Source material:
+ + + + +

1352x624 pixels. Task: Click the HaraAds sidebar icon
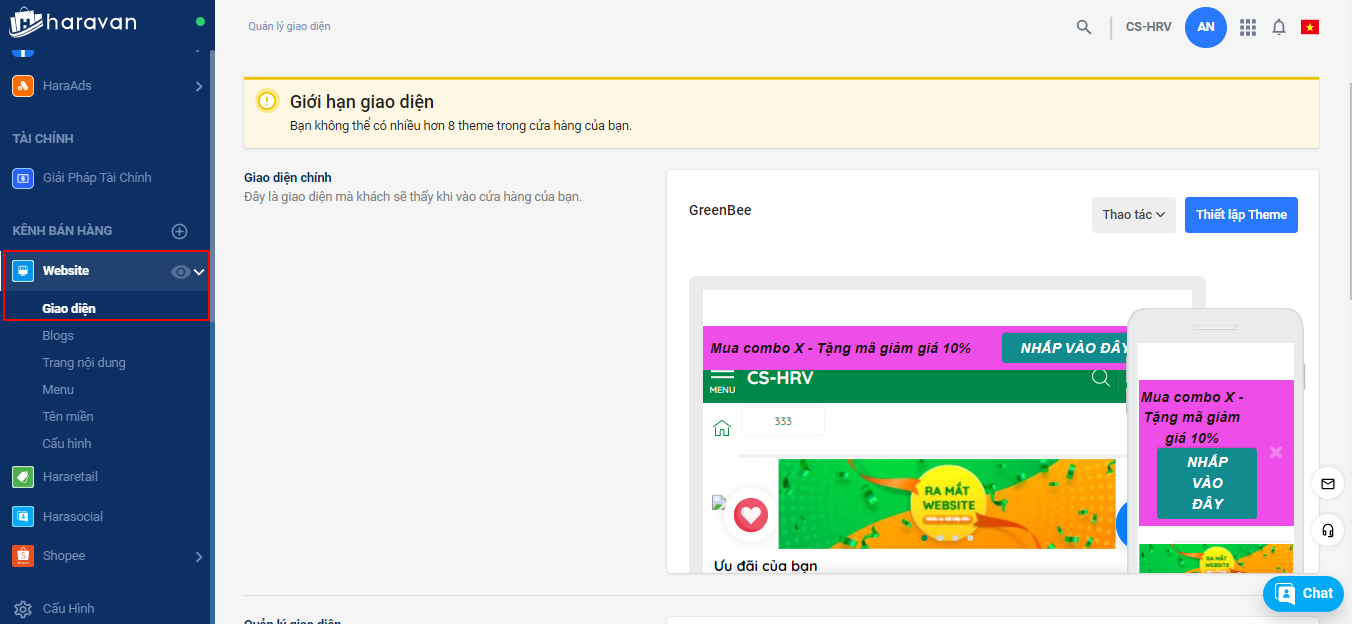coord(23,86)
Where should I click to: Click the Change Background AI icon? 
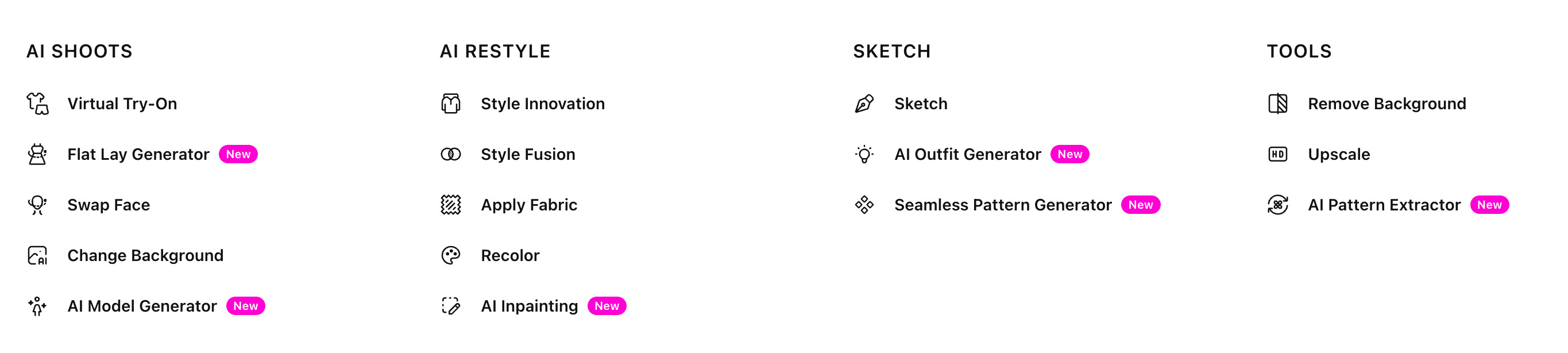tap(37, 255)
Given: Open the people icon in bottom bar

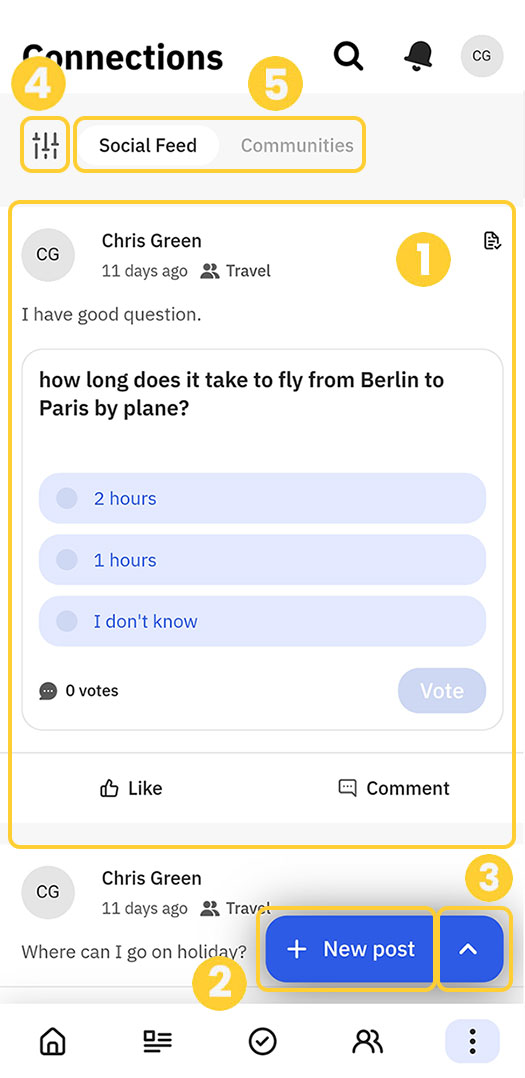Looking at the screenshot, I should tap(368, 1042).
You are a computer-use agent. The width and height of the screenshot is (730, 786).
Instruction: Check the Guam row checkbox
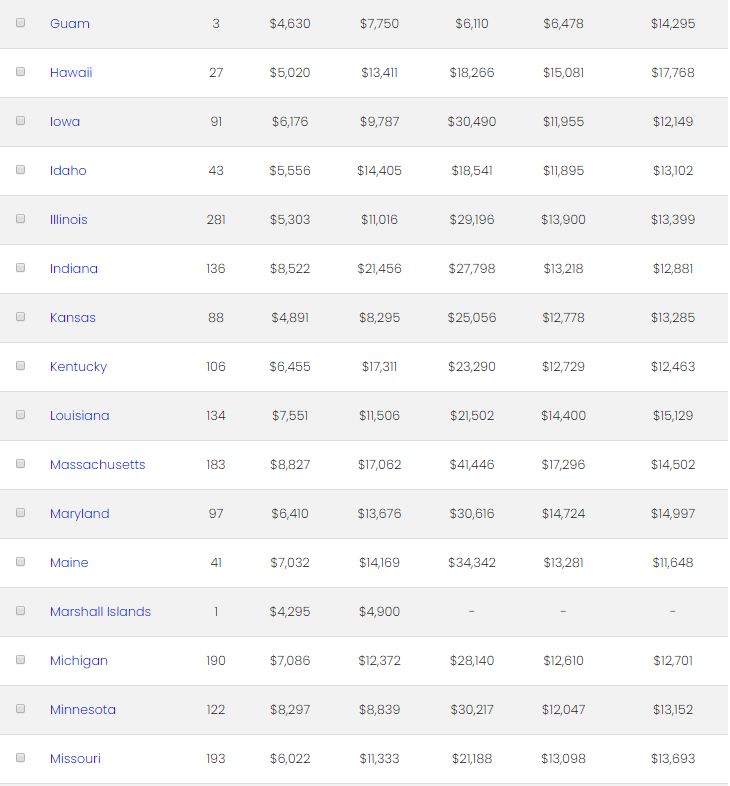[20, 22]
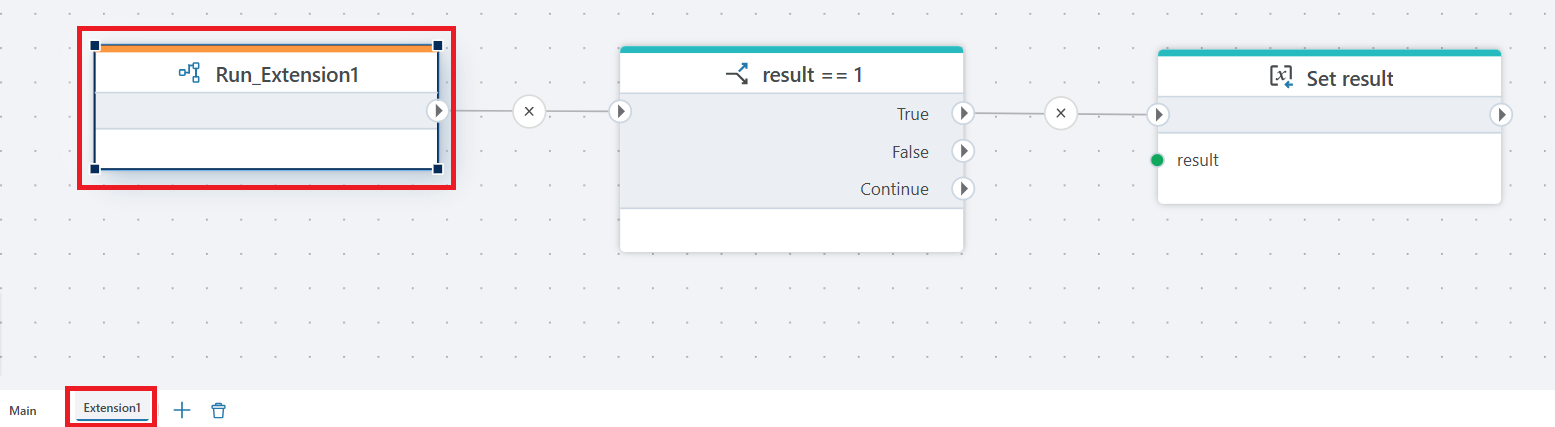Click the green result variable dot
This screenshot has height=427, width=1555.
click(1158, 160)
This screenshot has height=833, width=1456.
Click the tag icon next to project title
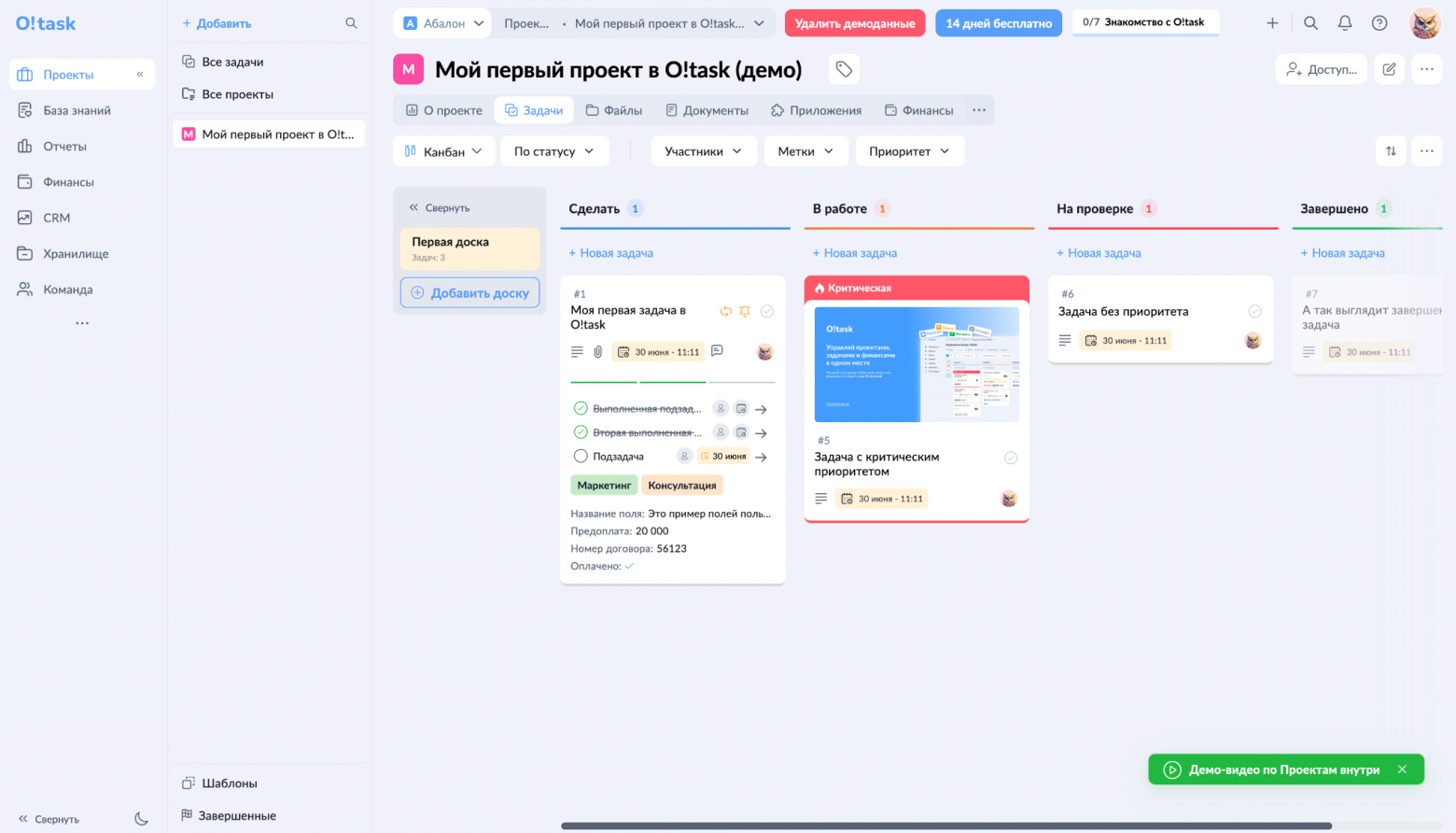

+ + + + +

Activity: Set the listing down verbatim, excluding pictures.

Exercise answer:
1352x624 pixels. Task: Click the HaraAds sidebar icon
coord(23,86)
Where should I click to: Click the Change Background AI icon? 
tap(37, 255)
Given: Open the people icon in bottom bar

Looking at the screenshot, I should tap(368, 1042).
You are a computer-use agent. The width and height of the screenshot is (730, 786).
Instruction: Check the Guam row checkbox
[20, 22]
Click the green result variable dot
This screenshot has height=427, width=1555.
click(1158, 160)
This screenshot has height=833, width=1456.
Click the tag icon next to project title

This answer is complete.